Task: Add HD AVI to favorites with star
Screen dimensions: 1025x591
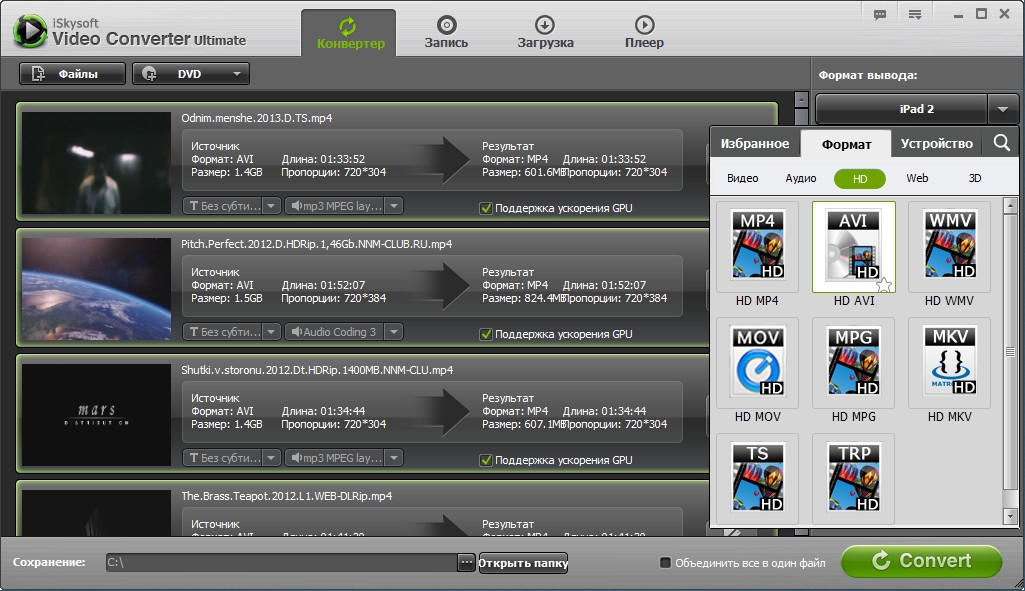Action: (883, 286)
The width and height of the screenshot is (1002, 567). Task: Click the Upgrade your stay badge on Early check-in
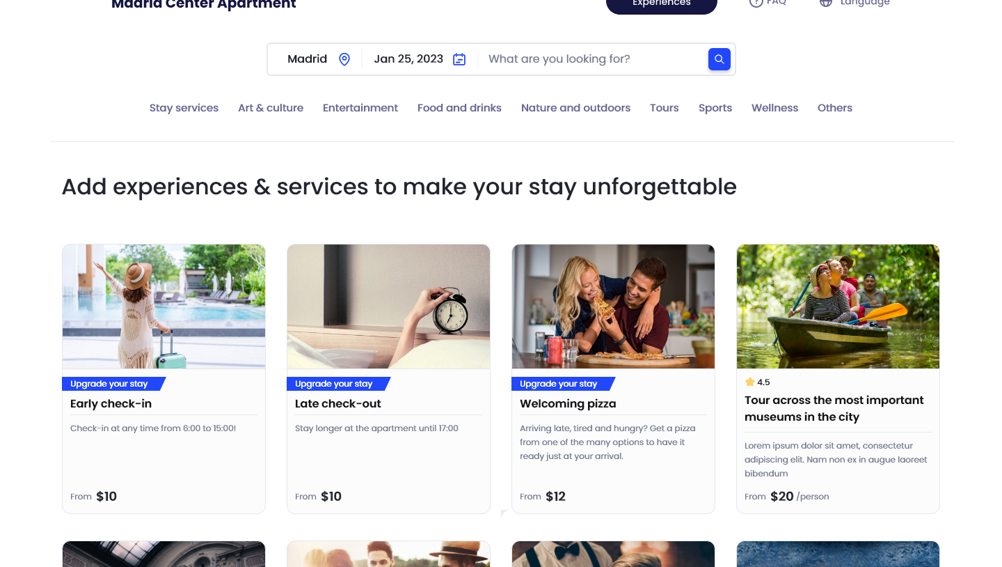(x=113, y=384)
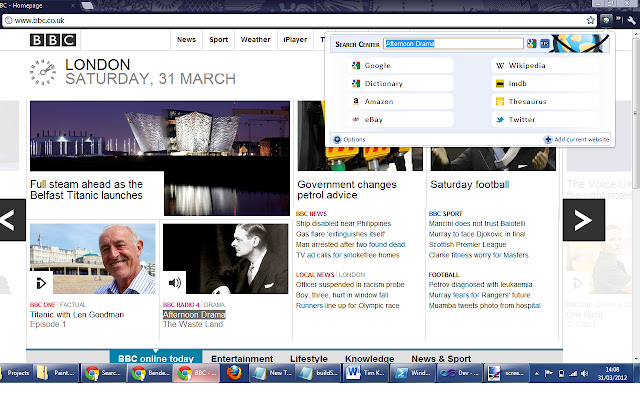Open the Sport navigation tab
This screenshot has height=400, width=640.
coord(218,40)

┄┄┄┄┄┄┄┄┄┄┄┄┄┄┄┄┄┄┄┄

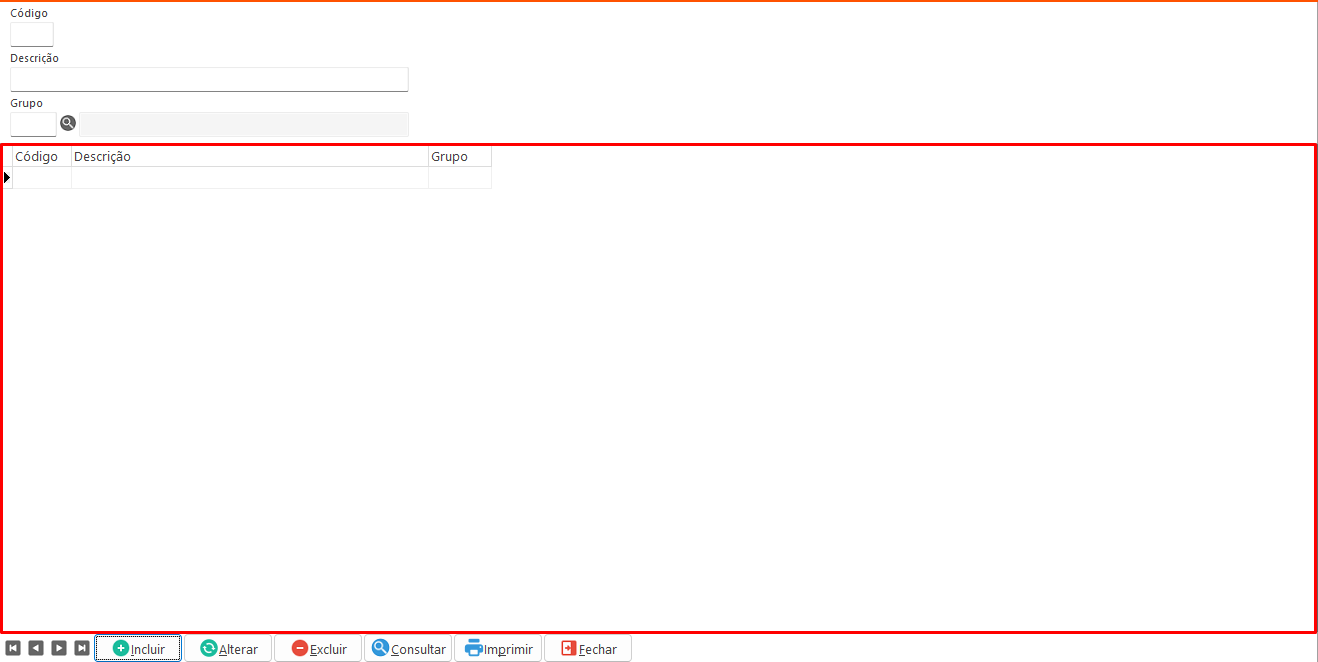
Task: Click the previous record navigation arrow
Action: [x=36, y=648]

┄┄┄┄┄┄┄┄┄┄┄┄┄┄┄┄┄┄┄┄

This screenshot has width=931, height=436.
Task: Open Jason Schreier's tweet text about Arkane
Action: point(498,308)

┄┄┄┄┄┄┄┄┄┄┄┄┄┄┄┄┄┄┄┄

Rewrite the lines from the one containing "The width and" through the one containing "coord(218,40)", with "Early check-in" replaced by "Late checkout" and everything else unchanged. Leave the pictures out.

Reply
The width and height of the screenshot is (1002, 567). Task: Click the Upgrade your stay badge on Late checkout
(x=113, y=384)
Open the Sport navigation tab
This screenshot has height=400, width=640.
coord(218,40)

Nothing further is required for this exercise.